Observo con cierto recelo que desde hace unos años existe una decidida y planeada estrategia por parte de algunos, no sé si obedeciendo a una planificación de interesada y calculada hoja de ruta, por el olivar intensivo y de alta densidad frente al olivar tradicional, sin entrar en disquisiciones sobre sus ventajas e inconvenientes.

Y aunque estas nuevas tipologías de cultivo son minoritarias aún frente al olivar de toda la vida, el de tronco gordo, es el que ahora mismo parece querer dominar el cotarro y partir el bacalao en el negocio del mercado oleícola. Por eso se apela meramente a cuestiones y argumentos puramente económicos e invocando al mercado y al rendimiento puro y duro.

Pese a todo, considero que no todo hay que mirarlo desde criterios economicistas, que por supuesto que hay que tenerlos en cuenta, pero hay más indicadores y parámetros que no se pueden ni se deben soslayar, como los medioambientales; los recursos hídricos; el freno y el ancla que supone ante la despoblación; la sostenibilidad o los culturales, entre otros muchos.

Estamos de acuerdo que el olivar intensivo o el de copa y el superintensivo o de alta densidad es más rentable, mucho más competitivo en cuanto a costes y más productivo y eficiente que el mayoritario olivar tradicional. Pero tengo absolutamente claro que todas estas tipologías pueden cohabitar sin exclusiones siempre y cuando las explotaciones conjuguen en mayor o menor medida el binomio rentabilidad-sostenibilidad de manera diferenciada, adaptándose a las demandas del mercado y de los consumidores, para lo cual hace falta mucha pedagogía para explicar lo que representa cada tipo de cultivo. Por lo tanto, no son ni deberían ser incompatibles.

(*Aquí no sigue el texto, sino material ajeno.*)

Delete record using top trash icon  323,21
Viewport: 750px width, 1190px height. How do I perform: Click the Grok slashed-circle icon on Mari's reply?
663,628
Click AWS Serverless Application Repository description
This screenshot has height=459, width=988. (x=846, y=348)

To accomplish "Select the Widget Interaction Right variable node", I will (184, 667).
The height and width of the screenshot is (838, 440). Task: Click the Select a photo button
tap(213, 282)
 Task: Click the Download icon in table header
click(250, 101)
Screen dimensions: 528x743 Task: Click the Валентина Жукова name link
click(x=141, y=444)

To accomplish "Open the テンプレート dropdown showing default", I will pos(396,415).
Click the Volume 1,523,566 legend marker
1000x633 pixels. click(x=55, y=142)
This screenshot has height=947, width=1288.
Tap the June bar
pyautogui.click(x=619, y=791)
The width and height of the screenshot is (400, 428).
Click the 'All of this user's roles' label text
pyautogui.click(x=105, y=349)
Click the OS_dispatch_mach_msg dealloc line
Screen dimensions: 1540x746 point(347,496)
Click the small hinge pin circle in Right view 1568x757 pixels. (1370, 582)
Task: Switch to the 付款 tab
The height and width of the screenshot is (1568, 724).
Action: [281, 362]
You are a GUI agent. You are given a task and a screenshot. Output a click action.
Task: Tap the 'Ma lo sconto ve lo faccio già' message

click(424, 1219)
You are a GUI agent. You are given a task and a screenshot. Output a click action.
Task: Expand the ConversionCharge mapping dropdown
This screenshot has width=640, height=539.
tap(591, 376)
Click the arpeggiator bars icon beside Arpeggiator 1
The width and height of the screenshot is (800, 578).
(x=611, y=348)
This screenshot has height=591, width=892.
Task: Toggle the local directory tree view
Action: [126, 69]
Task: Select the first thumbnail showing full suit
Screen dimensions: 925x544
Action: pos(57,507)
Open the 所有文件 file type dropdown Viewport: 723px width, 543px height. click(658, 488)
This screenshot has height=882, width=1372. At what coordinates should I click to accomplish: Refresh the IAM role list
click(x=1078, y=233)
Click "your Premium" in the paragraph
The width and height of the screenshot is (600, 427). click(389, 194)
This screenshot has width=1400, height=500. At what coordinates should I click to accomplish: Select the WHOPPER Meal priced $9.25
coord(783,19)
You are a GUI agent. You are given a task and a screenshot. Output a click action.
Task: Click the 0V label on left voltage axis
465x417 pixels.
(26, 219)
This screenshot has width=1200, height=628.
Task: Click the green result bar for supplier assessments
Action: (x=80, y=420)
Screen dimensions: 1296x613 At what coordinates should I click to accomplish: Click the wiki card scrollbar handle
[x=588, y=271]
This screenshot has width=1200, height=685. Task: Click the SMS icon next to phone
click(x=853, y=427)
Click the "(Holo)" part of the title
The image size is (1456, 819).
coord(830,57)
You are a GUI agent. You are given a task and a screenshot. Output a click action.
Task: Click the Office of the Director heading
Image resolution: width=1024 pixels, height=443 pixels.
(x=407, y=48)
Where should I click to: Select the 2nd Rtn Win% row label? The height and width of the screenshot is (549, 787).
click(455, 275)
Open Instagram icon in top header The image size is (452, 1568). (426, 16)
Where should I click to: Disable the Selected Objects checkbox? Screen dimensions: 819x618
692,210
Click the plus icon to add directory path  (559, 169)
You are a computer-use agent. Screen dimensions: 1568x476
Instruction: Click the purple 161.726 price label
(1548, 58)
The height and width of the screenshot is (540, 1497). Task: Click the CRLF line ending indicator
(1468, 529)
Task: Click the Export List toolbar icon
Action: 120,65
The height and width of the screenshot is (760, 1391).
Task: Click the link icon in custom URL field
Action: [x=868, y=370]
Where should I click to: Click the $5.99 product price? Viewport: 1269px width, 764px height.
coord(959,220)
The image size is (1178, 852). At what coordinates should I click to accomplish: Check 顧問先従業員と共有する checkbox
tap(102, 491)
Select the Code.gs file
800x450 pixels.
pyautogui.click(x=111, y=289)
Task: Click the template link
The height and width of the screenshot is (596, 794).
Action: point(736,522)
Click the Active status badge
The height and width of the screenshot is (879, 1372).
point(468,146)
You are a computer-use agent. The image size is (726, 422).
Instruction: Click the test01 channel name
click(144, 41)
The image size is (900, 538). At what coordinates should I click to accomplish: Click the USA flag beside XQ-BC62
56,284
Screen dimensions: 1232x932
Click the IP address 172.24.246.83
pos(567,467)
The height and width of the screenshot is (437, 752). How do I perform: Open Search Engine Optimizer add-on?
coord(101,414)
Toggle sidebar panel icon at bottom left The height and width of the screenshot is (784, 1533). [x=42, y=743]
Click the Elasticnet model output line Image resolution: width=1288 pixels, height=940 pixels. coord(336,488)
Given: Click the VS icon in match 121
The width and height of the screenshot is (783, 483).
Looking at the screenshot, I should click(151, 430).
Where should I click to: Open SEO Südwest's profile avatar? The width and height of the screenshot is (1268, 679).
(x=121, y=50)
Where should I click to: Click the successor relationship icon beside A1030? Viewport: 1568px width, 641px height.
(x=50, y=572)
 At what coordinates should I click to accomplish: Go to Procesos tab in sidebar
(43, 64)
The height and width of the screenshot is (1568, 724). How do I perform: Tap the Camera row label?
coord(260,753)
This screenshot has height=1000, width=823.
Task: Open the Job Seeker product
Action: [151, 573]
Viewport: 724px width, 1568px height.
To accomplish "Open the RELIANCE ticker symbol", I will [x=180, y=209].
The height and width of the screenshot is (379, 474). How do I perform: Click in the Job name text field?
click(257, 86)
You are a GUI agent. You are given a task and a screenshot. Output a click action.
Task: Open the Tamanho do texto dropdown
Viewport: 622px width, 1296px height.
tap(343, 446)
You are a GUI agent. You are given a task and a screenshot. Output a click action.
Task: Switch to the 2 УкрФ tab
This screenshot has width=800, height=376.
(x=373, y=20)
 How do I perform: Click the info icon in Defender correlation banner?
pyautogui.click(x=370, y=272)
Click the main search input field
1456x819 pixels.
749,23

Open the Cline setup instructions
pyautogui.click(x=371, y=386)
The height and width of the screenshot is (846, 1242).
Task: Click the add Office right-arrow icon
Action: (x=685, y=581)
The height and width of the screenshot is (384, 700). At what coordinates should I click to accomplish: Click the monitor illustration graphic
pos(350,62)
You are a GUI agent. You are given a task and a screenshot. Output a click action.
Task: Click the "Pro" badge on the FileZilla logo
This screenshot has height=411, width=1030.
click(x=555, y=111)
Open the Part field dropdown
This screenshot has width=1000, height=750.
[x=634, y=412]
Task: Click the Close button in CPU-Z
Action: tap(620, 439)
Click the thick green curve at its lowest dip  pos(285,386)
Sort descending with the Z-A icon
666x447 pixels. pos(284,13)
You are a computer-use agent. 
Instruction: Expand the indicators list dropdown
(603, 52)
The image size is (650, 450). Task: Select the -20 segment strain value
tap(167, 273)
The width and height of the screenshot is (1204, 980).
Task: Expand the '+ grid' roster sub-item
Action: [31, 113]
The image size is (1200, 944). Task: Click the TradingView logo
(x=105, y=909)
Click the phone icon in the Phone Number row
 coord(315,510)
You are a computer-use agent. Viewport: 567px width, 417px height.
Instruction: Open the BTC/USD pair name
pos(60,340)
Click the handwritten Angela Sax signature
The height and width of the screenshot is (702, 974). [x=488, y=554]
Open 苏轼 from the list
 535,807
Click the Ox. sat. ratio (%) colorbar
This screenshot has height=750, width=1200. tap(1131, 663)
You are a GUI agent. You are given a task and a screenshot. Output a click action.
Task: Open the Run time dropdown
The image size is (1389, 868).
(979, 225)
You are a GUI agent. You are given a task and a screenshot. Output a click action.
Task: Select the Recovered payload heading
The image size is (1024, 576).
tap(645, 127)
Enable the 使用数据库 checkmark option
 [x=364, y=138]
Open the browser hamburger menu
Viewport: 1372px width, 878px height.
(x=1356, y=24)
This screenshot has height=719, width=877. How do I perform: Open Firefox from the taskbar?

Por eso, me niego a aceptar que el futuro del olivar tradicional sea o reconversión o desaparición. Hay otras fórmulas para hacer viables las explotaciones tradicionales de amplios marcos de plantación. Entre ellas, la diferenciación desde la calidad y la singularidad, el adelanto de la recolección de la cosecha sin interrupción, darle mucho más valor al producto, ponderar su relevante papel saludable y nutritivo en muchos niveles y ámbitos, así como reorientar de forma clara las ayudas comunitarias a este tipo de cultivo como una especie de discriminación positiva para corregir desigualdades y desequilibrios.  Sin que le tiemblen las piernas a los que deben tomar la decisión de apostar sin titubeos por otros criterios en el reparto de los fondos de la PAC. Porque no es una cuestión baladí. Detrás de este cultivo de olivar tradicional hay decenas de miles de familias que quieren seguir perviviendo del olivar tradicional para continuar generando riqueza y empleo.

No tengo nada en contra de los nuevos tipos de cultivos de olivar. Es legítimo que donde se den las circunstancias y las condiciones se apueste en buena lid por mejorar la rentabilidad de los mismos, pero sin que sea a costa del olivar menos productivo que no puede competir de la misma forma. Es decir, que la reconversión se haga donde sea posible, pero sin sin que sea con calzador o de a la fuerza ahorcan; y por supuesto, que tampoco sea la desaparición del cultivo al quedar excluido por no tener unos mínimos de rentabilidad. Para ello, no hay que intentar condicionar el mercado en detrimento de un olivar tradicional que es más frágil, vulnerable y que es necesario que perviva por su carácter social y por los muchos beneficios que reporta para la naturaleza y para los ciudadanos en decenas de pueblos y ciudades que no quieren ser en el futuro núcleos de población fantasma.